In the supporting cast and bringing some warmth and lightness to the story are Bradley Mott as Mo (and also as Castaway) and Lawrence Redmond as Higgins (and also as Castaway). They play two grown-up children of the sixties who have always been in love with each other and are now married. Their duet, backed by the Ensemble, “My Bell’s Been Rung,” conveys the laughs and pain of their long relationship both in and out of the closet.
Also, a stand out is Kayla Gross as Pearl (and also as a Castaway) who plays Olivia’s online friend. Pearl lives near Yellowstone and during their cross-country trip the mother and daughter visit. Gross not only tells us of the wonders of the park in “Yellowstone” and its “Reprise” but gives us insight into the struggles of her own character.
In another shining supporting performance is Carlos L. Encinias who plays another Latin immigrant who befriends the pair and develops a special relationship with them. His character, Manuel, is a food vendor and he sings of us own sorrows in the song, “Tamales.”
The rest of the very talented cast includes Kara-Tameika Watkins as Lawyer/Castaway. Michael Wood as Police Officer/Castaway, Olivia Ashley Reed as Court Clerk/Castaway, Jay Frisby as Motel Clerk/Castaway and Jyline Carranza as ICE Agent/Castaway. (A Castaway is a member of Olivia’s on-line, self-help group that she started when she was feeling suicidal.)
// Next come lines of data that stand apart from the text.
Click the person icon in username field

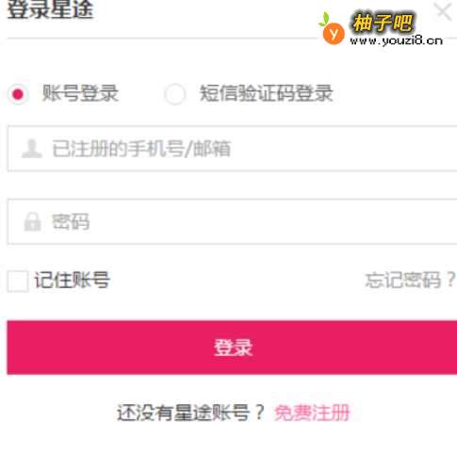tap(32, 149)
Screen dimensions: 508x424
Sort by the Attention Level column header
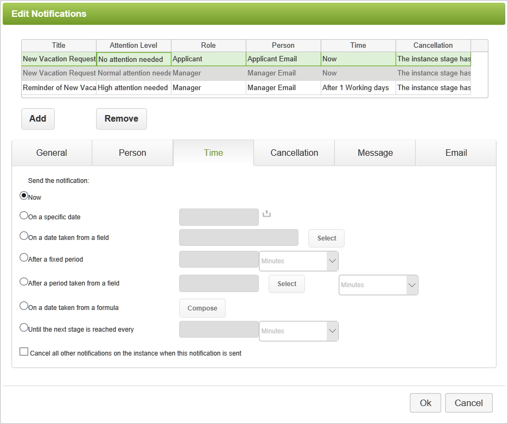pos(134,46)

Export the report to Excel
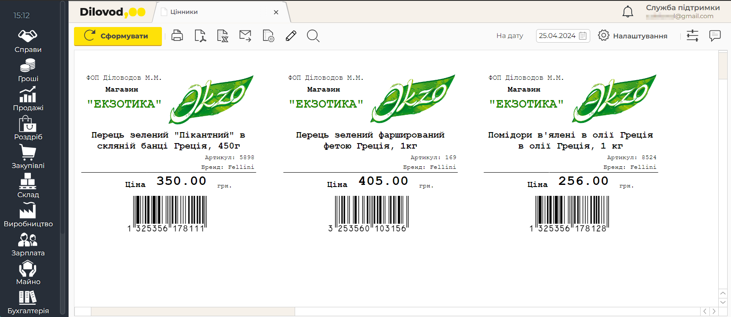point(222,36)
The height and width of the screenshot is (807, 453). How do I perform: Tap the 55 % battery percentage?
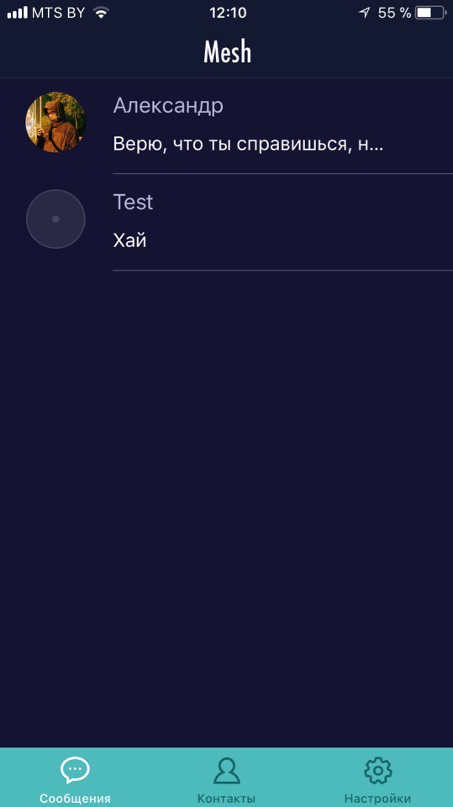395,13
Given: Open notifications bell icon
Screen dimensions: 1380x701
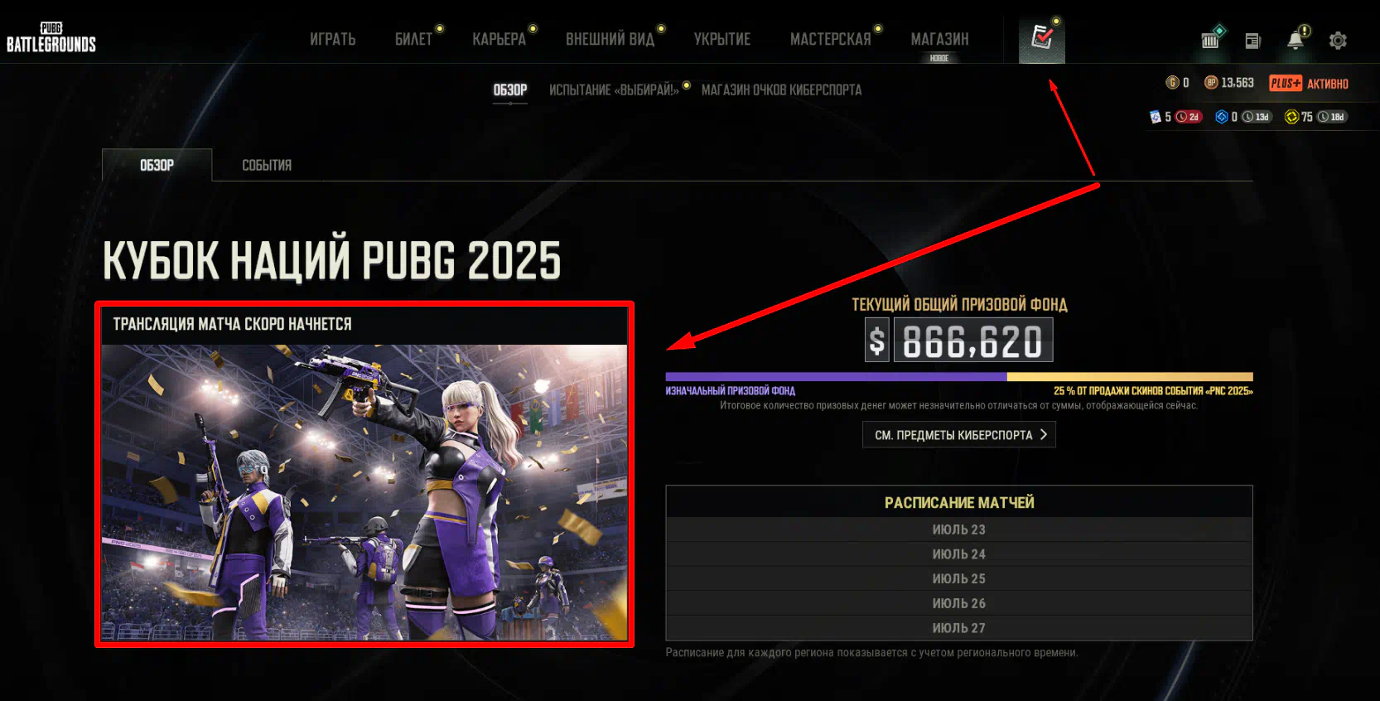Looking at the screenshot, I should (x=1296, y=39).
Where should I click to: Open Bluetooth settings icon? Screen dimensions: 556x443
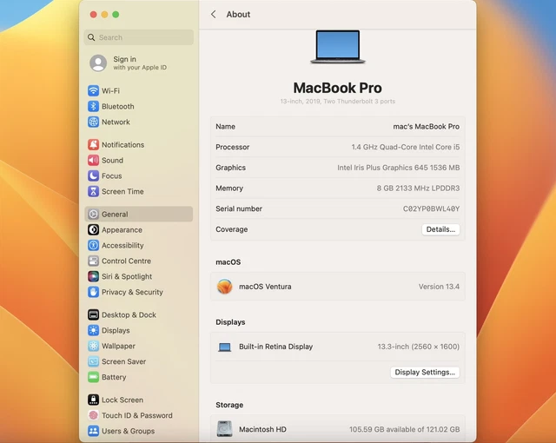click(x=93, y=107)
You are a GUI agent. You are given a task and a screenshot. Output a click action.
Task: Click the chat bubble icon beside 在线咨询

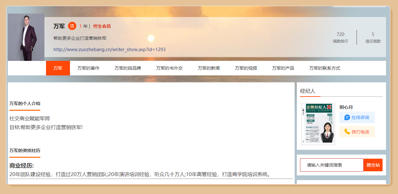point(347,117)
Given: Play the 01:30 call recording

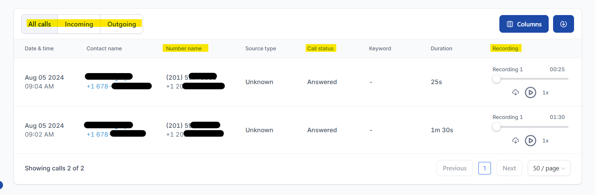Looking at the screenshot, I should (x=530, y=141).
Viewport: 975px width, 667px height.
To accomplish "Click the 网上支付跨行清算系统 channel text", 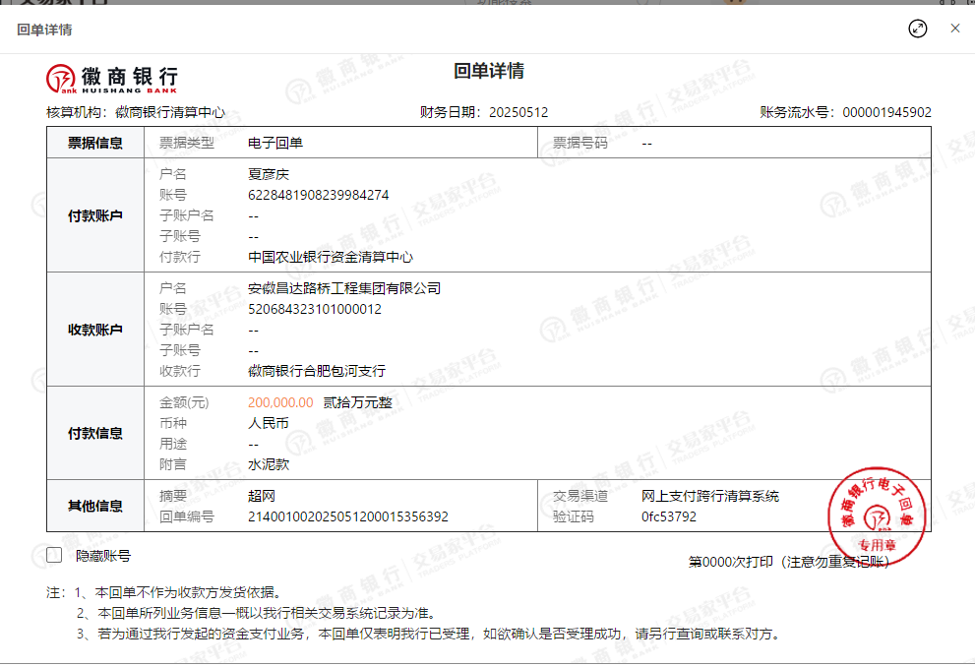I will pyautogui.click(x=709, y=496).
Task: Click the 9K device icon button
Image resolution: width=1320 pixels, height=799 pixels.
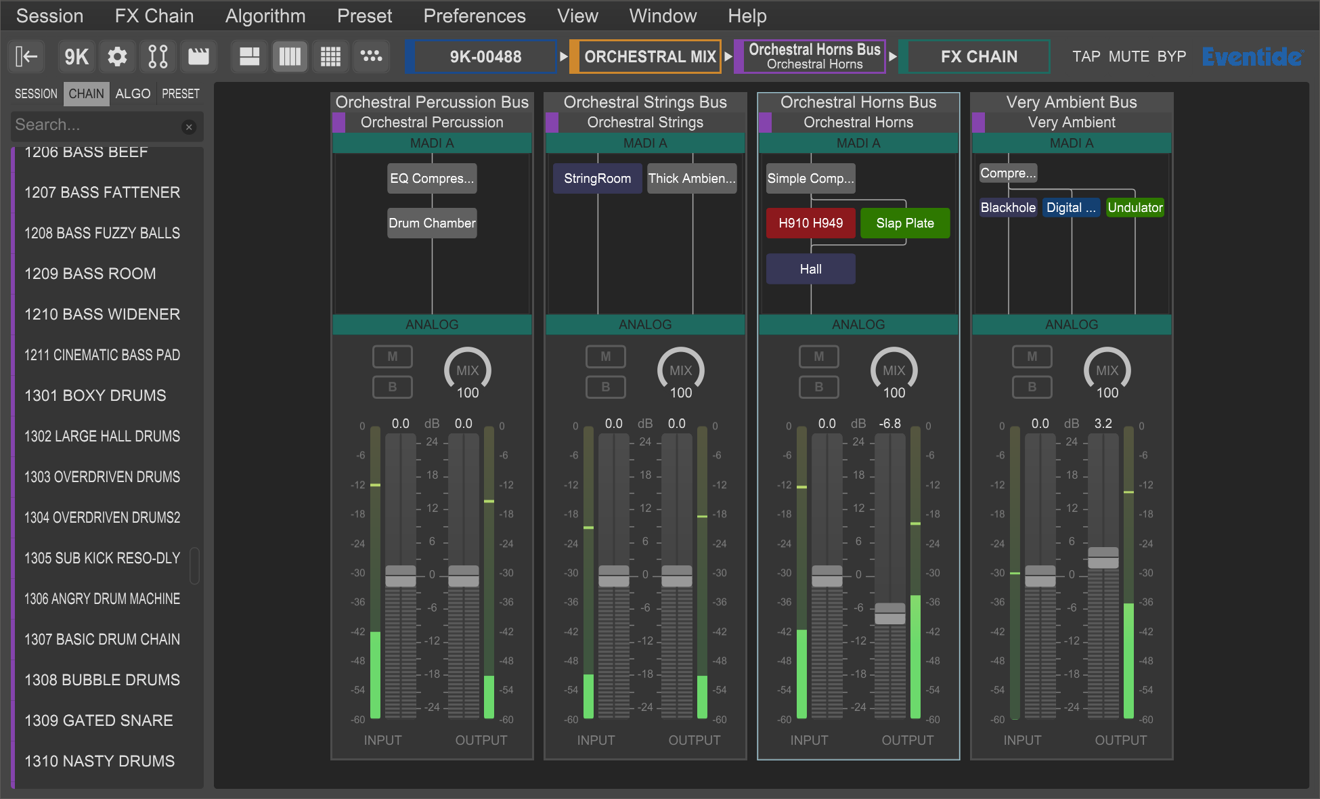Action: tap(76, 56)
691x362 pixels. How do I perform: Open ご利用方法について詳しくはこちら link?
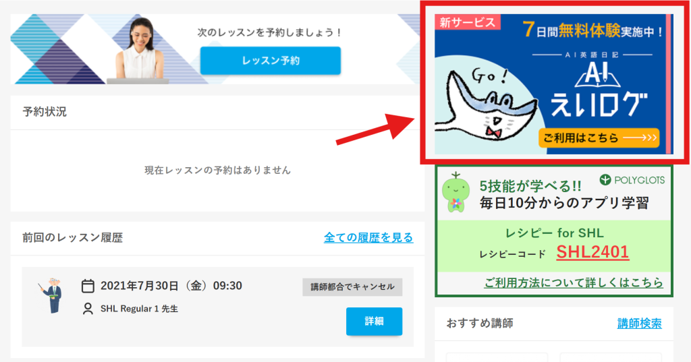point(574,282)
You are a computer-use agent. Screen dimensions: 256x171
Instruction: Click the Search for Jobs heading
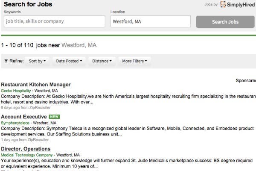(x=28, y=4)
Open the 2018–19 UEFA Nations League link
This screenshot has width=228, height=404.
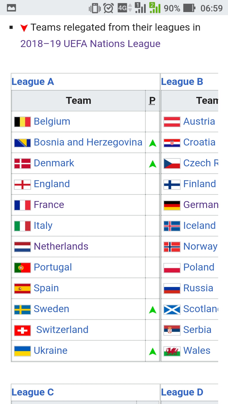pyautogui.click(x=90, y=44)
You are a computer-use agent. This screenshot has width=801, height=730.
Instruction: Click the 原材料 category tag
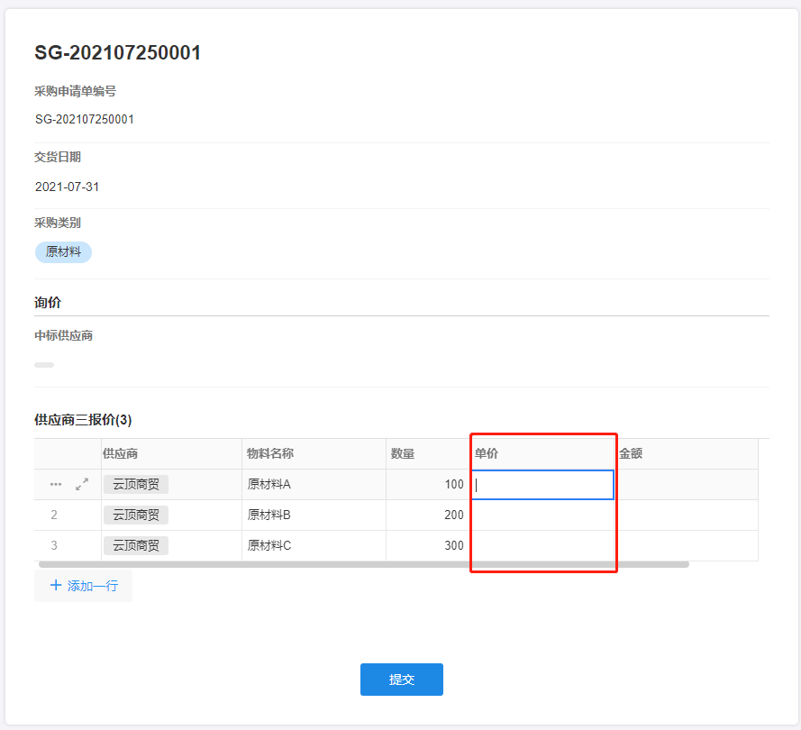[63, 252]
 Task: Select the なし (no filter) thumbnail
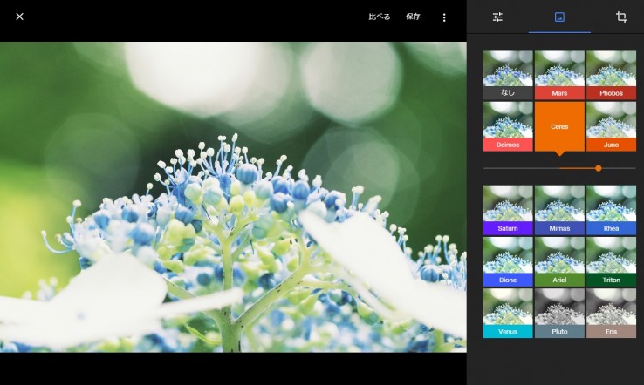click(508, 74)
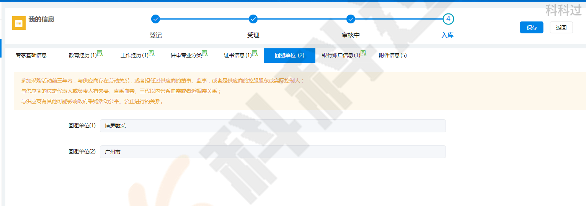Click the green icon beside 证书信息(1)

[255, 53]
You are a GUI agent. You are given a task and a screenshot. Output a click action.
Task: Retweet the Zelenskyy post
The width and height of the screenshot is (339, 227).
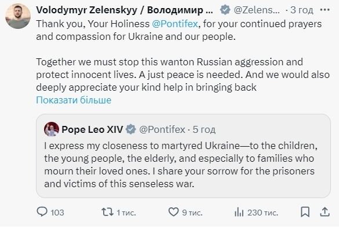119,213
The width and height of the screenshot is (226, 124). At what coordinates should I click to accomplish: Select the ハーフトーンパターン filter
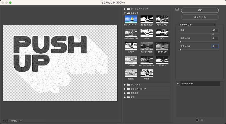point(147,60)
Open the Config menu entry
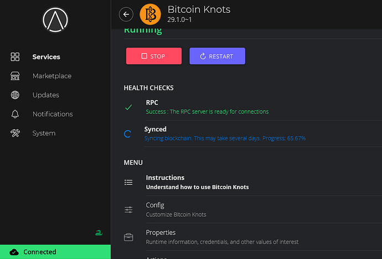 [x=175, y=209]
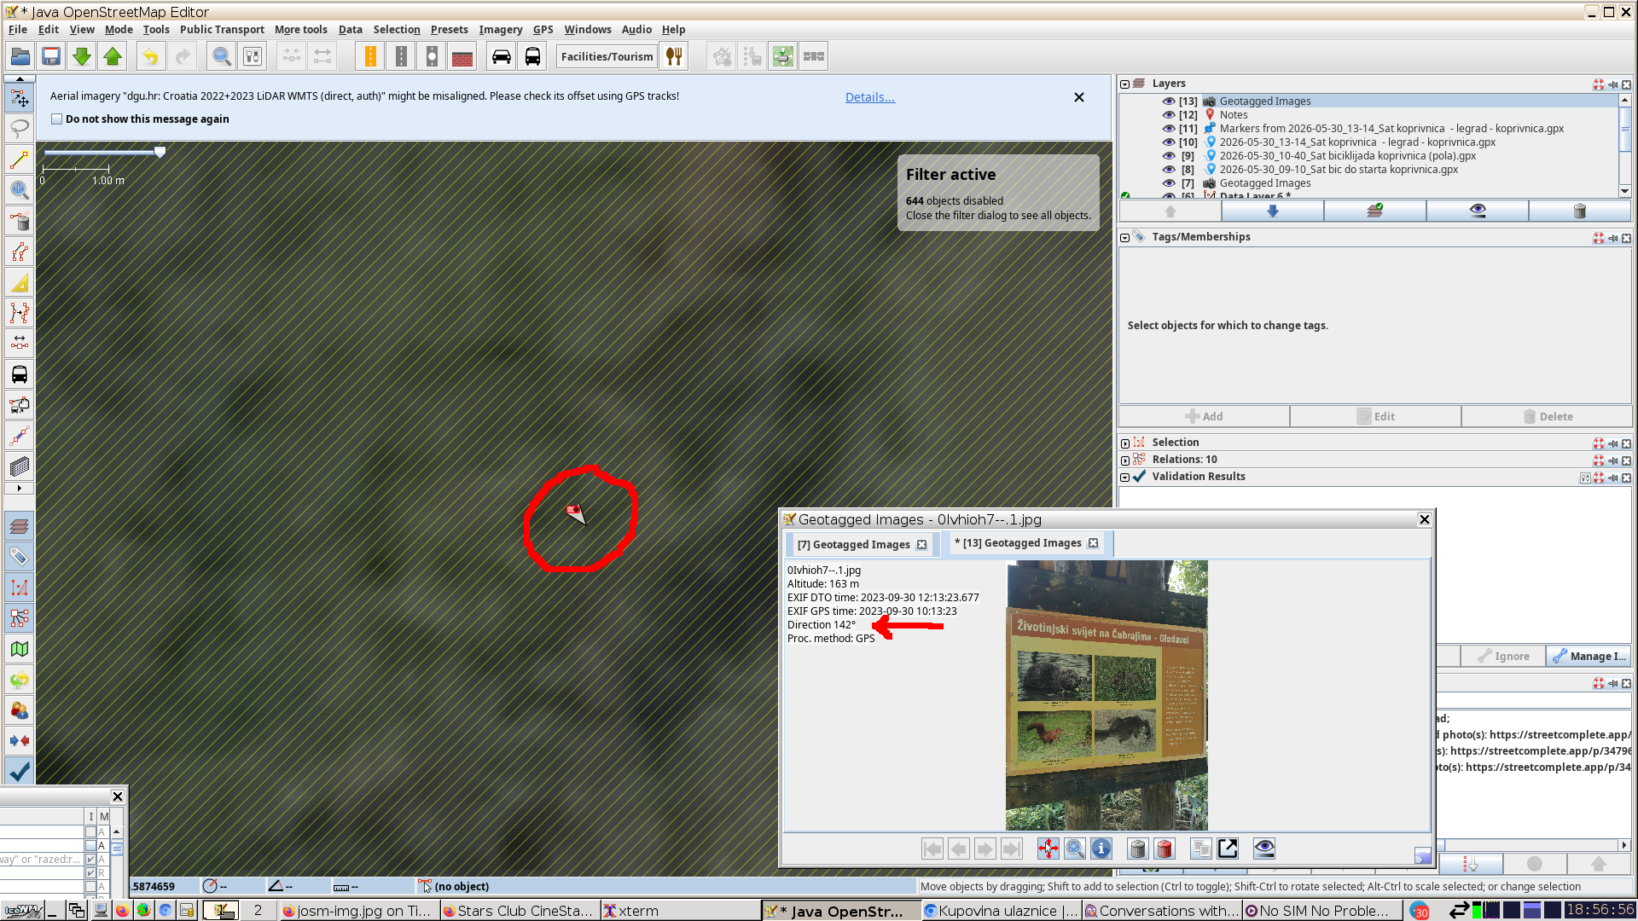
Task: Hide the Notes layer with eye icon
Action: coord(1169,115)
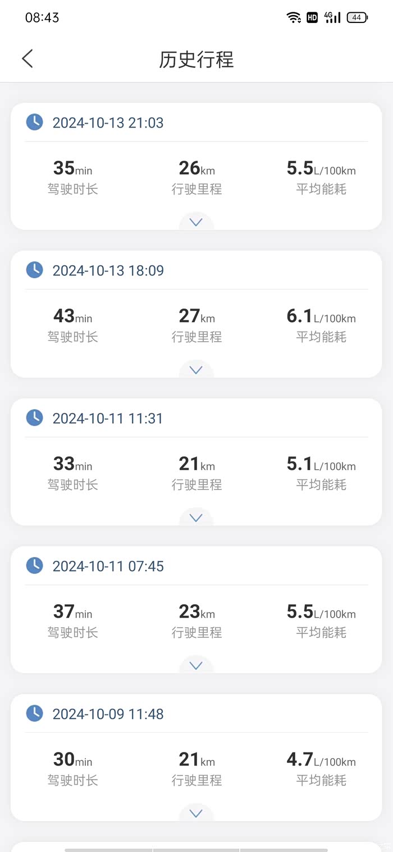The width and height of the screenshot is (393, 852).
Task: Click clock icon for 2024-10-09 11:48 trip
Action: coord(35,713)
Portes’s direction is fast and snappy on the stark set by Milagros Ponce De León, made up of several platforms and poles with chairs and benches as the actors only leave the stage for costume changes. The director brings out the best of her talented cast. I had two minor issues with the staging of the show. I thought having the supporting actors warm up on stage to be a bit awkward. There was also a problem viewing some of the early scenes from the mezzanine.
In what seems to be an effort to remove the fourth wall some of the first scenes are staged in the audience. However, by the next scene or two, it is over, and the imaginary wall between the audience and cast is back. There is, later, another real wall that is most effective.
McKeown and Hudes music and lyrics are in good hands with Walter “Bobby” McCoy. The set includes a very visible orchestra. The music has a folk song flavor rather than a Latin one with one exception, “Dance with Me.” However, it did well to help convey the story and emotions of the characters.
Pablo Santiago’s Lighting Design, Matt Rowe’s Sound Design and Thomas Ontiveros’ Projection Design do a great deal to enhance the staging. Ivania Stack’s Costume Designs bring out the characters’ personalities and their growth.
“Miss You Like Hell” is a poignant story of a mother and daughter trying to hold on in a world that is full of obstacles. All of us are affected by its message.
Running Time: One hour and 50 minutes. No Intermission.
“Mis You Like Hell” is presently playing at Olney Theatre Center in Olney Maryland until March 1, 2020. For more information on the production go online. To purchase tickets, go online. For information about Olney Theatre Center and other productions this season go to their website. Olney Theatre Center is located at 2001 Olney-Sandy Spring Road, Olney MD 20832.
Note: Following Saturday matinee performances: February 8, February 15, February 22 and February 29 there will be afterwords discussions on immigration with members of the Montgomery County Council.
Note: Due to some of the language and subject matter this show is not recommended for young children.